When I was 7, My mother gathered all that was left from our family’s jewels and bribed a german lady to smuggle me out of the ghetto. “I will follow you” my mother promised.
I was smuggled out inside a wooden closet.
I never saw my mother again.
I was totally alone, moving from a shelter to an orphanage, from a brothel to a monastery…
I didn’t trust People
I valued my life according to four principles; food, clothes, heat and a roof over my head.
Before the war I had a happy childhood. We lived near Krakow.
I remember my Mother’s meticulous care for our home.
War started when i was four and I quickly learned the difference between fear and anxiety.
Fear is specific. It’s the fear of the dark at the hole my father dig in the ground to hide us, like the fear of roaring german dogs, the fear from the sound of the leather whip lashing.
Anxiety is something you can’t put in words but holds you by the throat, it’s like always feeling cold to the bone, like a heavy cloud upon your very own existence.
I don’t remember when I lost my brother Ben-Zion.
I was holding his hand In one of these “actions”, as the nazis were gathering all the ghetto population in order to decide who is work-worthy and who is worthless.
the german officer was sitting, pointing his stick at people
-left
-right
my mother ordered us to go hide
-hold-on your brother, go, go
an officer caught us and brought us back to the gathering place
it was mayhem, the shouting from german soldiers, the crying of people for their faith, for their children’s faith.
I don’t remember when or where my hand slipped from it’s grabbing
i don’t remember when i lost my brother Ben-Zion. I lost him forever.

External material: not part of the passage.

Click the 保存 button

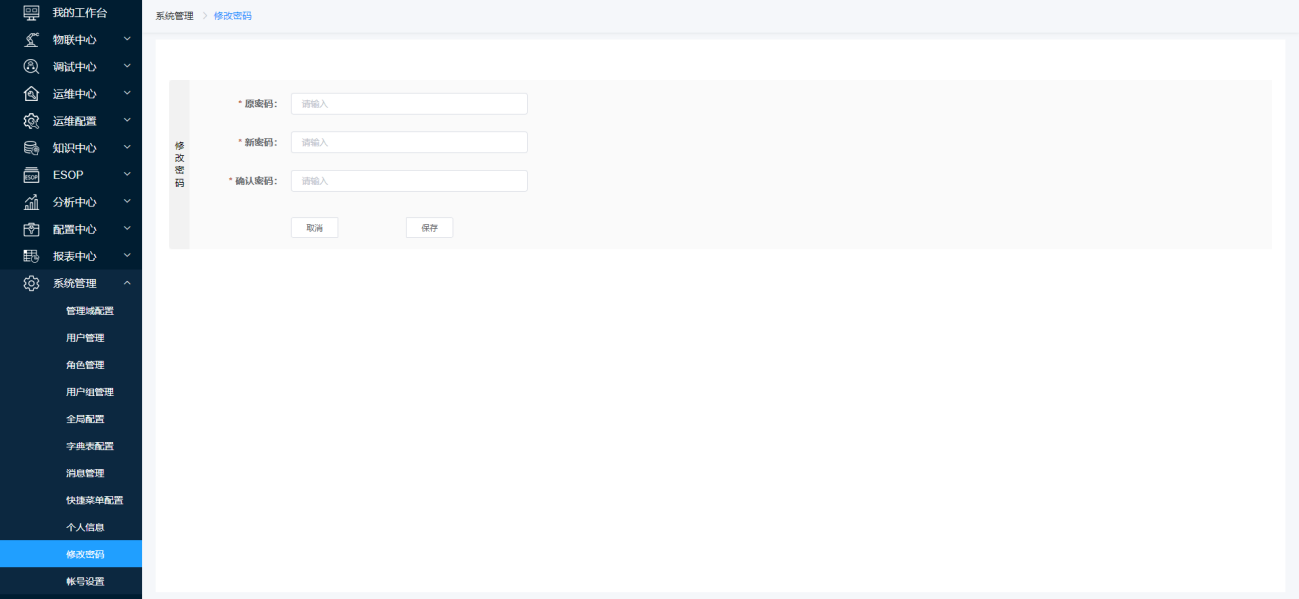coord(429,228)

I lost all my family at the holocaust. Everybody. For years i’ve cried for being an Orphan but today…, i cry for my parents, for what they had to go through
for the sacrifice they made for me.
Today i’m still afraid of dogs
when one is passing by, I have my grandchildren holding my hands
Today, whenever I hear someone talking about the annihilation of Israel, I get this feeling that you can’t put in words but holds you by your throat.